◆ Entries shown

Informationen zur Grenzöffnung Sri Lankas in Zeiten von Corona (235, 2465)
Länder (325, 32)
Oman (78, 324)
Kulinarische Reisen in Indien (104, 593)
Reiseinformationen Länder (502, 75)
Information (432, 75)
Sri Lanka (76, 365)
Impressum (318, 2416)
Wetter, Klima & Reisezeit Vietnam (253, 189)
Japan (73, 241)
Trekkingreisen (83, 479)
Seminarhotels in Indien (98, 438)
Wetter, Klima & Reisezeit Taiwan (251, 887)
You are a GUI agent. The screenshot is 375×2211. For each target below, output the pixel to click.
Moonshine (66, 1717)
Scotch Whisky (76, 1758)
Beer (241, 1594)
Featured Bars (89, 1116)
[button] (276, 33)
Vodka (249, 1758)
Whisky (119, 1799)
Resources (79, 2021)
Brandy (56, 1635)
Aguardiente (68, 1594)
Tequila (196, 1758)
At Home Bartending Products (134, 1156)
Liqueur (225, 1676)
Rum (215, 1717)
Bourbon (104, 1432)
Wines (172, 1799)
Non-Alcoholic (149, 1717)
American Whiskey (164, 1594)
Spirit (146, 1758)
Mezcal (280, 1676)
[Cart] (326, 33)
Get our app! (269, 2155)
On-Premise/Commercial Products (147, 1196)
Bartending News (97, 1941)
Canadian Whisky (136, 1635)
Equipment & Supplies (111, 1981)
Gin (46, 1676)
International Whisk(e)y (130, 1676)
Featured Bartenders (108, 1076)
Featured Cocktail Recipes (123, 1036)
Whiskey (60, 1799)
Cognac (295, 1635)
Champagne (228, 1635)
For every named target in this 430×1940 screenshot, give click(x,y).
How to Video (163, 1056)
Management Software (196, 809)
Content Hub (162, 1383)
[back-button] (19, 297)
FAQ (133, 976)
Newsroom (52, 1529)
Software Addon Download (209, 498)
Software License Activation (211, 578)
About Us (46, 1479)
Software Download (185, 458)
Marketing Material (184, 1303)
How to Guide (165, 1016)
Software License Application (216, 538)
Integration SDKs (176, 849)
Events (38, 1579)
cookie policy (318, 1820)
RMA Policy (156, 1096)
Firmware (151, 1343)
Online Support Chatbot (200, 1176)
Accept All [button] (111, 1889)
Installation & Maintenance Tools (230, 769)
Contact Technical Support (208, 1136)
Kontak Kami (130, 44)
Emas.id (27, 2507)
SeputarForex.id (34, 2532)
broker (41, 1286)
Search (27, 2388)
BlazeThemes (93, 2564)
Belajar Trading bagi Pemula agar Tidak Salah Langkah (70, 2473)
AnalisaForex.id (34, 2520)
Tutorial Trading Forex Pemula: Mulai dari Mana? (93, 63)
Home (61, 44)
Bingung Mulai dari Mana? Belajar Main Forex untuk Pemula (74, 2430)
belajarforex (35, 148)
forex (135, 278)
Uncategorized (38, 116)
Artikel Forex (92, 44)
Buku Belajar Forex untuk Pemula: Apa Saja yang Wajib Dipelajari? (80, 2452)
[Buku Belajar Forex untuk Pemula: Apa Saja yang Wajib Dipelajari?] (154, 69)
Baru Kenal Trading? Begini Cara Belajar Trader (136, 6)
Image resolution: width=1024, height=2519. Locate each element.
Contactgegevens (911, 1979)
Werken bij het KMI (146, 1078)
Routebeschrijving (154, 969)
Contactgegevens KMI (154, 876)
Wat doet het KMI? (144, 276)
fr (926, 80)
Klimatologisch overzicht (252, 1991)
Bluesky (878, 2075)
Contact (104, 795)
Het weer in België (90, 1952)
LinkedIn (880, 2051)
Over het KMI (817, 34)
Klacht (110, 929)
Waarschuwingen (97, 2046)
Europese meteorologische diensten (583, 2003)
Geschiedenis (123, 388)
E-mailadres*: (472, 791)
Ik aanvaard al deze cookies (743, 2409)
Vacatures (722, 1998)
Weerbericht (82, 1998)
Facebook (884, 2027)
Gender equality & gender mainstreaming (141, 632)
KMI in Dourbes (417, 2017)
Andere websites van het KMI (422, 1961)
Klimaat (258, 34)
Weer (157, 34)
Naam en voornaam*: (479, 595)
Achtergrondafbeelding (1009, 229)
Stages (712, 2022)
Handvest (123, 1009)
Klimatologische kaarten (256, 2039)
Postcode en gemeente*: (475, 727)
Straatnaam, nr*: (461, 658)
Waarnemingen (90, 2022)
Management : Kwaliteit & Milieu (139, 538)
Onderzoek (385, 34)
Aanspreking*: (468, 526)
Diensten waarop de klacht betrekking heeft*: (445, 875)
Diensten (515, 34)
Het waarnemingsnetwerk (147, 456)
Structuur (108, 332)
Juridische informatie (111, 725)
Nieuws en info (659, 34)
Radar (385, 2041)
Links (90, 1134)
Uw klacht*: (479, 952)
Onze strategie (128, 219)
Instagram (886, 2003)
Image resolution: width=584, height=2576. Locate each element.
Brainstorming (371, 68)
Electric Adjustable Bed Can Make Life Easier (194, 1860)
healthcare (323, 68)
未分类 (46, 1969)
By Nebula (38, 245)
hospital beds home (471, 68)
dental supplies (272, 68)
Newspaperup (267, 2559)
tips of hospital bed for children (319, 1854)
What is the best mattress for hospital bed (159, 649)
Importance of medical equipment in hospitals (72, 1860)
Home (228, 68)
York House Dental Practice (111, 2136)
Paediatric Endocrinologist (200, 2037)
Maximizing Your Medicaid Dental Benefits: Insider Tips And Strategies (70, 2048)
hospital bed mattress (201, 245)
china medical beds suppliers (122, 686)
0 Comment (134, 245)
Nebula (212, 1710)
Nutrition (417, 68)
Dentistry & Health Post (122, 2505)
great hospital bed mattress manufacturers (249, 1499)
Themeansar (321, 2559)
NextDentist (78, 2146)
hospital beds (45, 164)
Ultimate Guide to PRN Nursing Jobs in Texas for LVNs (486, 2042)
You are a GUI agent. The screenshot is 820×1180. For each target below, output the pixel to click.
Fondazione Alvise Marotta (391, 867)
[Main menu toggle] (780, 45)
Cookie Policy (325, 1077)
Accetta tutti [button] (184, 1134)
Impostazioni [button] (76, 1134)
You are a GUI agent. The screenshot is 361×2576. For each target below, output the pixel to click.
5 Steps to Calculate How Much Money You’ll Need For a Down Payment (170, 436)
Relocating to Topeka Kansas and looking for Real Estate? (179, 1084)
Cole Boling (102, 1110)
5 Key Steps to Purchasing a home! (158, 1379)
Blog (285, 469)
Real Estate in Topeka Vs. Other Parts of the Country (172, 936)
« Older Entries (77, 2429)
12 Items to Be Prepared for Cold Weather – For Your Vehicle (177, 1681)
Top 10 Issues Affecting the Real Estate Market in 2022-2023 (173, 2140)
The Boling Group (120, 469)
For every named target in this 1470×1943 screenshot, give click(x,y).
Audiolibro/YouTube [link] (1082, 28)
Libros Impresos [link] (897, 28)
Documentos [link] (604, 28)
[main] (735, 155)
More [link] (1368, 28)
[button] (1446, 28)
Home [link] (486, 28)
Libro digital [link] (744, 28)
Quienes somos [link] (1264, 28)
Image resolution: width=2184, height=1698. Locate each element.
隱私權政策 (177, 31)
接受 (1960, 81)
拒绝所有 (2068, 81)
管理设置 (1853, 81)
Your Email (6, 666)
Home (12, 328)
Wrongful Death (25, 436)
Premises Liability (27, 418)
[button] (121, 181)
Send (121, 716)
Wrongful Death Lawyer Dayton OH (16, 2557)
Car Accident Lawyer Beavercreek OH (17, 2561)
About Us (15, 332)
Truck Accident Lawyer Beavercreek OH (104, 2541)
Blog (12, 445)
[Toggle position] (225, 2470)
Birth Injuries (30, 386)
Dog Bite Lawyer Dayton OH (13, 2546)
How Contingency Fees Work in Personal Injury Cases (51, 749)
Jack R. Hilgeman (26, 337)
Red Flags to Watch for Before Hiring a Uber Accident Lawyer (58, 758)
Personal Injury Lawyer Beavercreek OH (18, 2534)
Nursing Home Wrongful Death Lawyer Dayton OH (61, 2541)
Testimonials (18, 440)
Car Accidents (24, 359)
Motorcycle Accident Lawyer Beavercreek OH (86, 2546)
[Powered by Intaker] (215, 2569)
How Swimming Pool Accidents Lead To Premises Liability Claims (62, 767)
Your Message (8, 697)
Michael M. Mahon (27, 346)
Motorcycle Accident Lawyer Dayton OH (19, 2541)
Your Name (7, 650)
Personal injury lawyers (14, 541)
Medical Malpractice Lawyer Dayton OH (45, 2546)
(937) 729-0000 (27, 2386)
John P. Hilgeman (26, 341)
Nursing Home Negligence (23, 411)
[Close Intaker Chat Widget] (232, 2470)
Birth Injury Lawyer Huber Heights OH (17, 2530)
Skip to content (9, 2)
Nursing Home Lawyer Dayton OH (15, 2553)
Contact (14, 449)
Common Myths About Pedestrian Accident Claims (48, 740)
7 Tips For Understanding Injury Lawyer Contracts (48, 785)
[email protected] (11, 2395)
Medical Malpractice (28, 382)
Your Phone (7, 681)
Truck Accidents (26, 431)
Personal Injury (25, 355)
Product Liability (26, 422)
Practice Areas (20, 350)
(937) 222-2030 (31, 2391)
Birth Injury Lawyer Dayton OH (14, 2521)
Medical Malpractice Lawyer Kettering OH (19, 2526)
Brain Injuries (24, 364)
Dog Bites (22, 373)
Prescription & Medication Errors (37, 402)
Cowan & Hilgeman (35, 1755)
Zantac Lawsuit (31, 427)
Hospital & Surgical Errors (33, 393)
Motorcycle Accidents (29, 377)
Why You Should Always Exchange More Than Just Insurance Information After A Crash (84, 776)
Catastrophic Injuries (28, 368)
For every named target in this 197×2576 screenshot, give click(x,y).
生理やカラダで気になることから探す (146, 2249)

◆ Work required
The first line of the entries above marks where to begin; repeat each line exactly through the one that contains "Cognac (295, 1635)", and include that line.

◆ Solution to this exercise
Informationen zur Grenzöffnung Sri Lankas in Zeiten von Corona (235, 2465)
Länder (325, 32)
Oman (78, 324)
Kulinarische Reisen in Indien (104, 593)
Reiseinformationen Länder (502, 75)
Information (432, 75)
Sri Lanka (76, 365)
Impressum (318, 2416)
Wetter, Klima & Reisezeit Vietnam (253, 189)
Japan (73, 241)
Trekkingreisen (83, 479)
Seminarhotels in Indien (98, 438)
Wetter, Klima & Reisezeit Taiwan (251, 887)
You are a GUI agent. The screenshot is 375×2211. For each target below, output the pixel to click.
Moonshine (66, 1717)
Scotch Whisky (76, 1758)
Beer (241, 1594)
Featured Bars (89, 1116)
[button] (276, 33)
Vodka (249, 1758)
Whisky (119, 1799)
Resources (79, 2021)
Brandy (56, 1635)
Aguardiente (68, 1594)
Tequila (196, 1758)
At Home Bartending Products (134, 1156)
Liqueur (225, 1676)
Rum (215, 1717)
Bourbon (104, 1432)
Wines (172, 1799)
Non-Alcoholic (149, 1717)
American Whiskey (164, 1594)
Spirit (146, 1758)
Mezcal (280, 1676)
[Cart] (326, 33)
Get our app! (269, 2155)
On-Premise/Commercial Products (147, 1196)
Bartending News (97, 1941)
Canadian Whisky (136, 1635)
Equipment & Supplies (111, 1981)
Gin (46, 1676)
International Whisk(e)y (130, 1676)
Featured Bartenders (108, 1076)
Featured Cocktail Recipes (123, 1036)
Whiskey (60, 1799)
Cognac (295, 1635)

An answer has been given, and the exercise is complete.